Small steps towards a smart desktop strategy

Creating a smart desktop strategy to enable alpha generation is an important challenge to overcome for the buy-side and the sell-side alike, as outlined in our earlier article The road towards a smart desktop strategy is riddled with challenges (Read it here).

An ecosystem – a data exchange with low barriers to entry and integration costs - which allows the sell-side and vendors alike to deploy their data and for the buy-side to consume the data in a systematic way, remains an aspiration. There are, however, a number of issues which our roundtable of some of the leading global buy-side and sell-side firms identified which, if addressed, could create the right foundations for the smart desktop strategy of the future.

The first challenge identified is one of scale vs customisation. To be successful, both sell-side firms and vendors alike need to achieve the right balance between building something that has traction and applies to as many clients as possible, while exposing enough API to allow for modularity which enables the more sophisticated clients to assemble the information for themselves. This is critical as the customisation requirements – however large or small - will be different for different firms.

Dataset section
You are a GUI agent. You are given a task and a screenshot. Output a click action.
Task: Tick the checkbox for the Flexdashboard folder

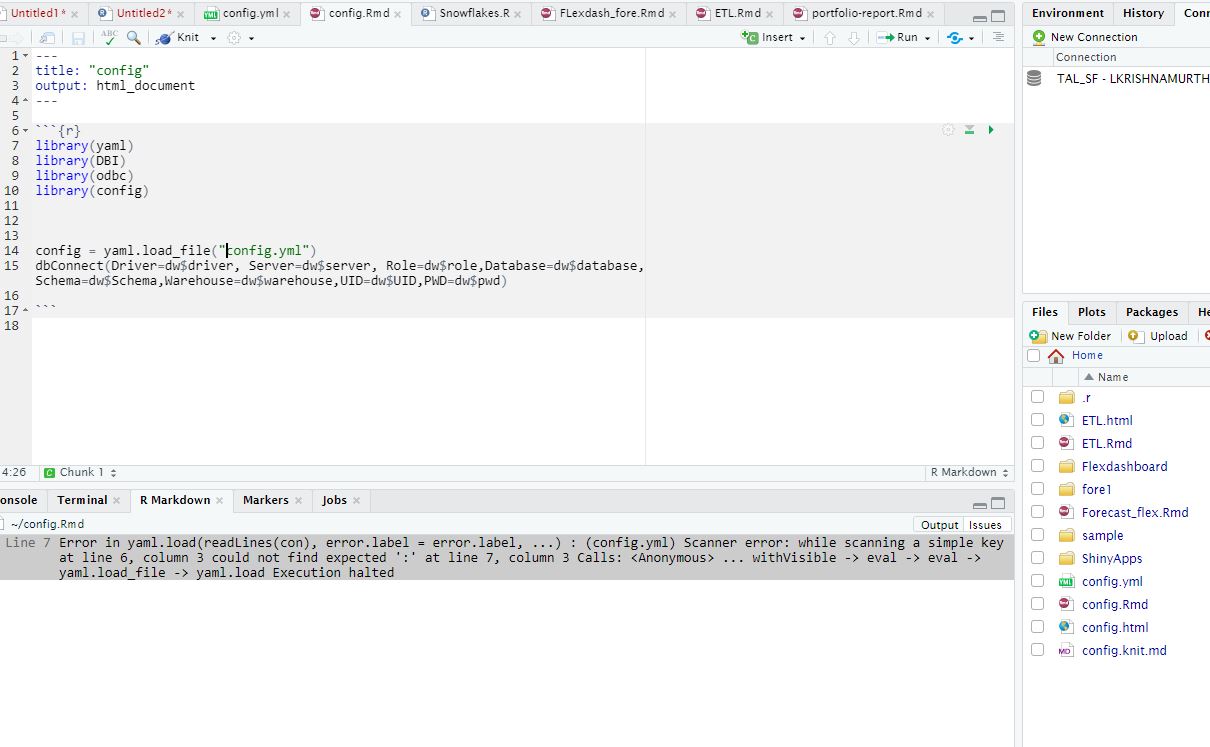pos(1037,466)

Task requirements
a) According to the smart desktop strategy text, what is the first challenge the roundtable identified?
b) Quote the smart desktop strategy text between "An ecosystem –" and "of the future.", inclusive.
The lines have no connection to the smart desktop strategy text.

Solutions
a) The first challenge is one of scale vs customisation.

b)
An ecosystem – a data exchange with low barriers to entry and integration costs - which allows the sell-side and vendors alike to deploy their data and for the buy-side to consume the data in a systematic way, remains an aspiration. There are, however, a number of issues which our roundtable of some of the leading global buy-side and sell-side firms identified which, if addressed, could create the right foundations for the smart desktop strategy of the future.